David Cameron has promised to be a radical Prime Minister who will deliver “massive change”. He outlined the thinking behind the Tory plans for welfare reform, to be unveiled this week.

And no more radical change is needed than in the area of welfare.

In 2007/8, of a total government expenditure of £586 billion, no less than £125 billion went on benefits. So purely from a financial point of view, tackling this area of spending is essential if we are to get our government finances back in order.

But there is an even more important reason to review this area of government activity. There are too many young, fit, healthy people who simply can’t be bothered to work. That doesn’t just cost money. It is socially corrosive.

They are restless, apt to get into trouble and generally tend to make life miserable for decent people.

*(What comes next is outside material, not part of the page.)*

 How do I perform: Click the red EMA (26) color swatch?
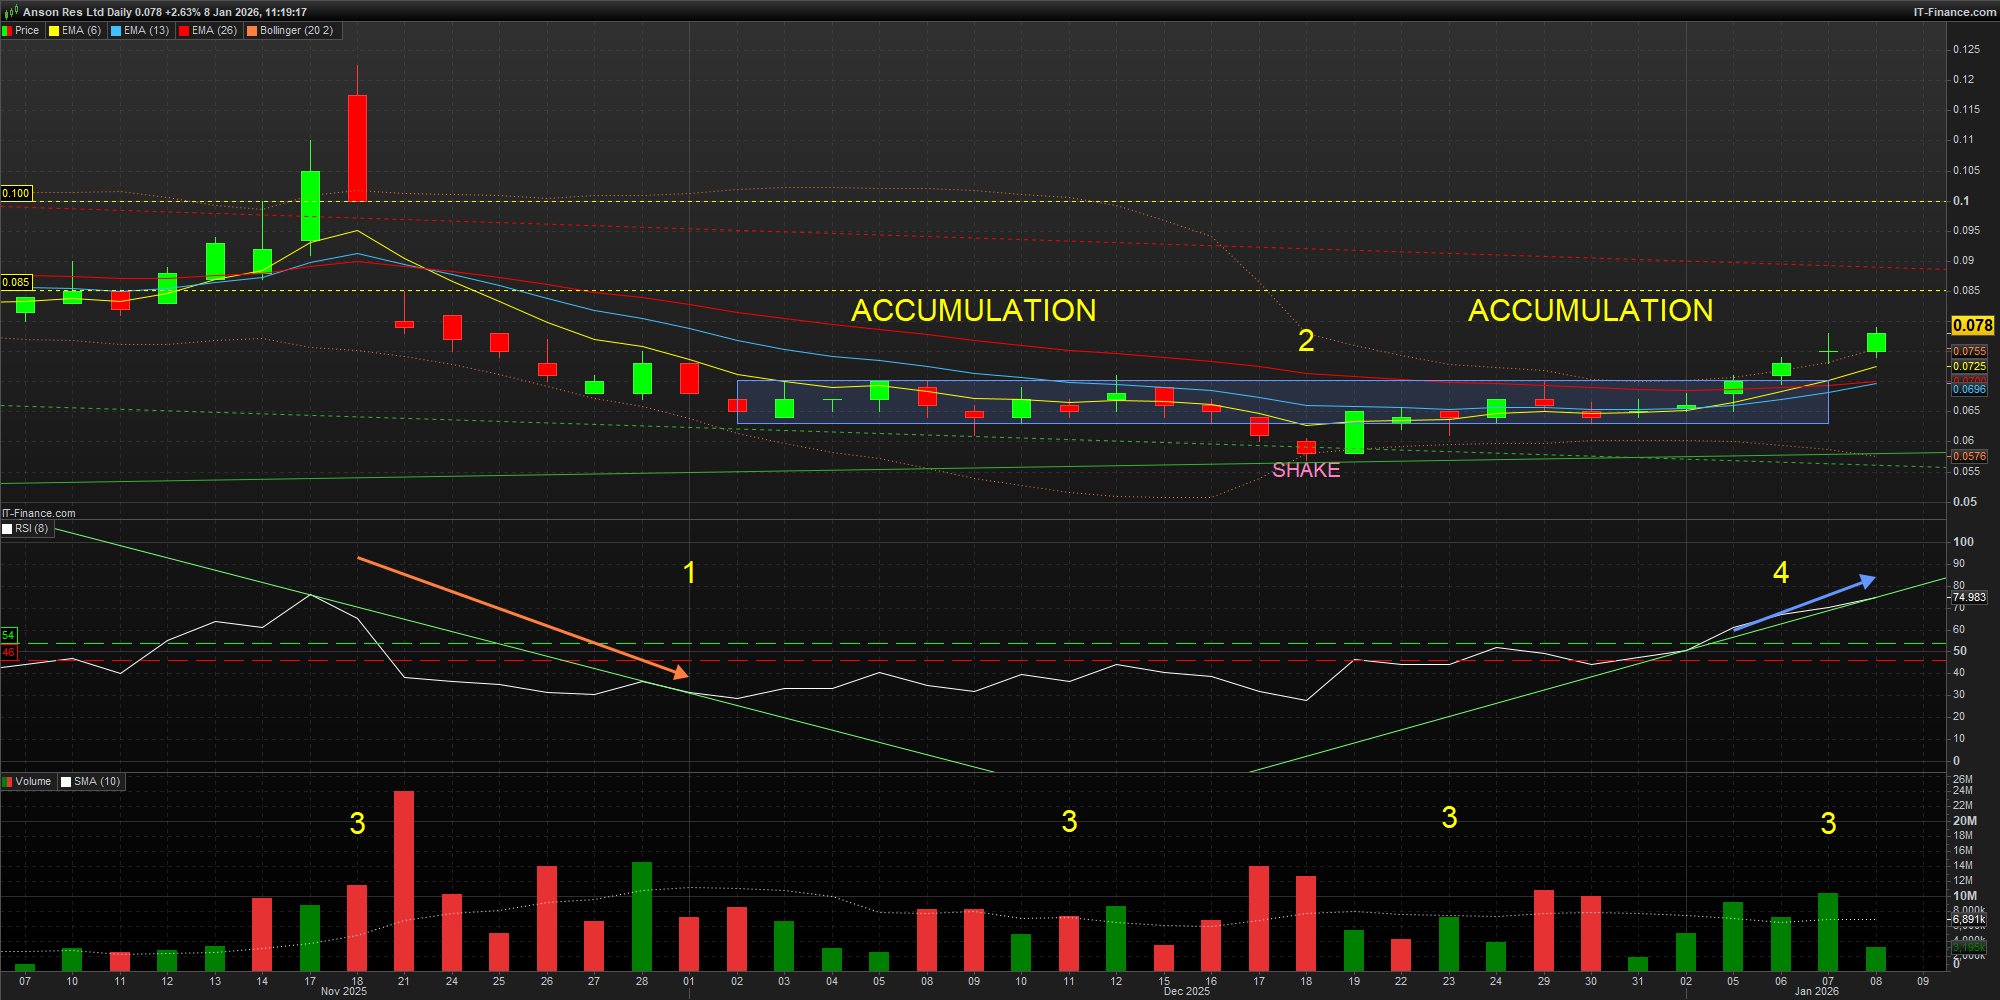click(x=184, y=31)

They often have children, who are brought up in this environment and grow up knowing no better. Their families are unstable, and marriage is an alien concept to them.

And above all, their inactivity causes resentment among their hard-working neighbours, who rightly find it hard to understand why they should have their money taken in taxes to pay for those layabouts.

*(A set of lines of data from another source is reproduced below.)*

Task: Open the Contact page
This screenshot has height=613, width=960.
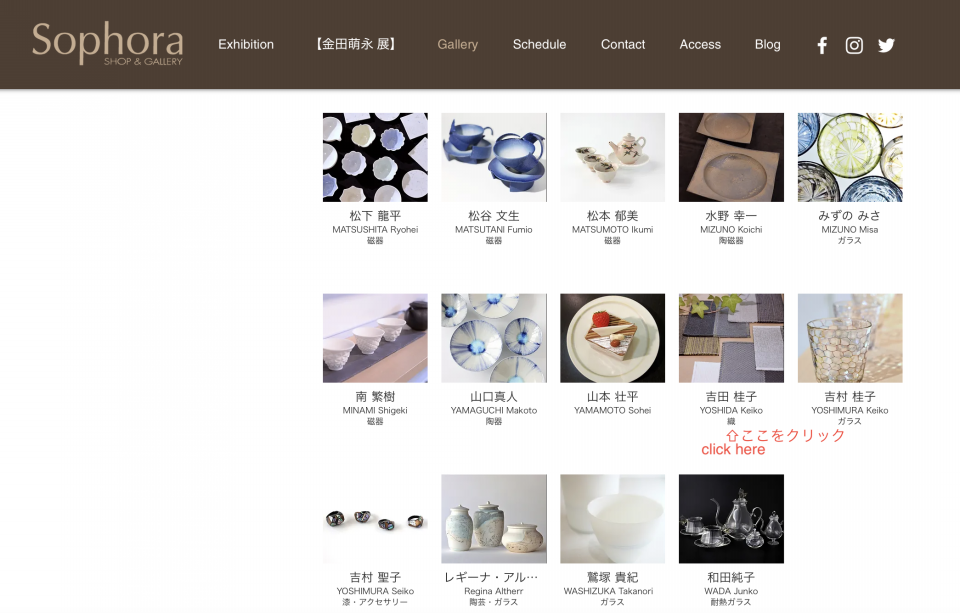Action: pos(623,45)
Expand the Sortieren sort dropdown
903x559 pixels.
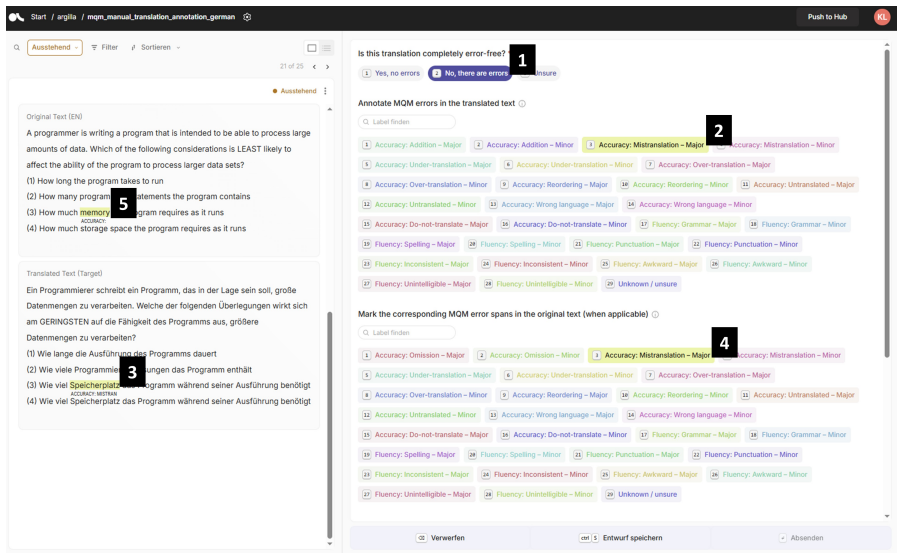point(155,48)
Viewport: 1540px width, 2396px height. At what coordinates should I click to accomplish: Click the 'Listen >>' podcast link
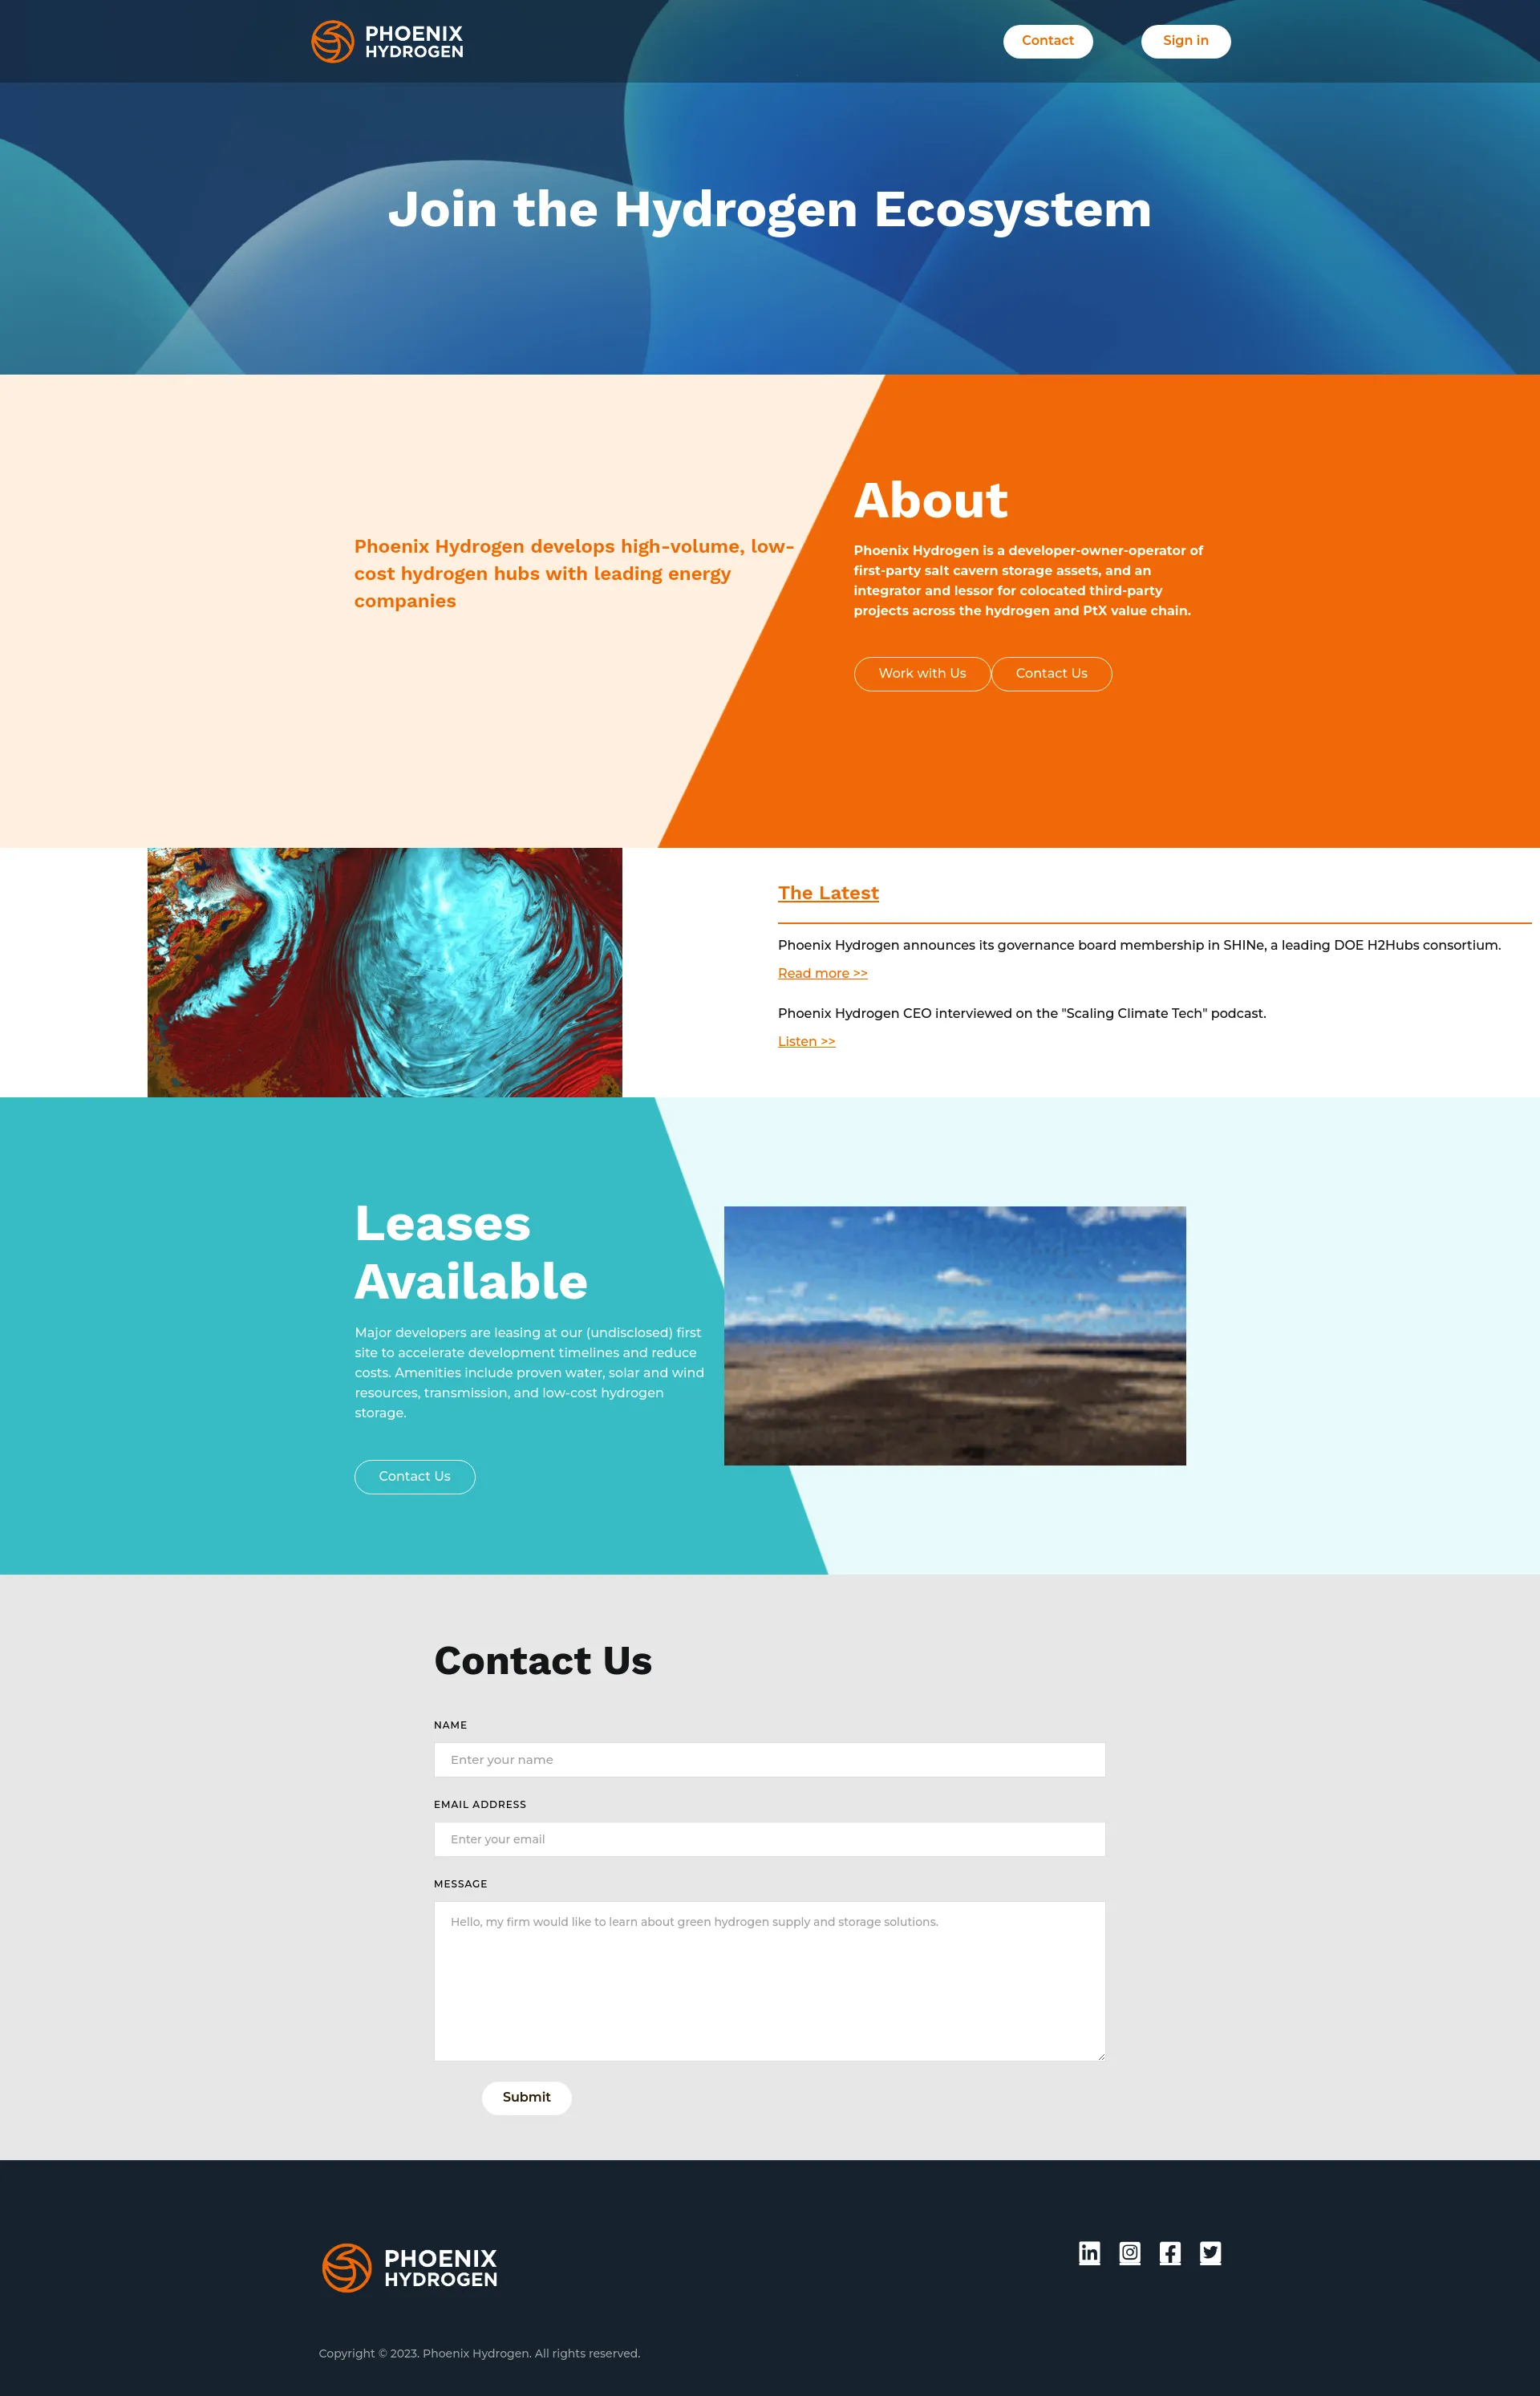(805, 1041)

The Socialists, of course, deny it. But it’s true. I’ve met some of these people. I guess most of us have.

The Victorians used to have an idea that there were two sorts of “poor” people – the “deserving poor” and the “undeserving poor”. The deserving poor were decent people who wanted to provide for themselves, but, through no fault of their own, were unable to do so. The undeserving poor were the dossers who were too lazy for that.

Labour, when they set up the welfare state, really had the deserving poor in mind. But the distinction, which is in fact crucial to any sensible policy on welfare, somehow got lost along the way.

The government seem to think that the answer is to go on paying some benefit for a while when someone starts work. The idea is that if it “pays” to go to work, then people will do so.

That is not actually the point. For the “undeserving poor”, they will not work as long as they can survive on benefit. If they have their internet, their television, beer and fags, and a bed to sleep in, that’s enough for them.

Even if they would have twice as much money coming in from working, they would still choose not to.

The only way to get such people out to work is to give them a very simple message. If you don’t work, you don’t eat.

It sounds brutal, but it’s true.

Of course there are huge numbers of “deserving poor”, the ones who want to work but can’t find a job. The danger is, of course, that the “deserving poor” will get hit in the process of dealing with the undeserving. Therefore the key will be the detail of the Tory reforms.

Mr Cameron has set out absolutely the right direction to go in on welfare. Now the whole country will be listening to hear the details behind it.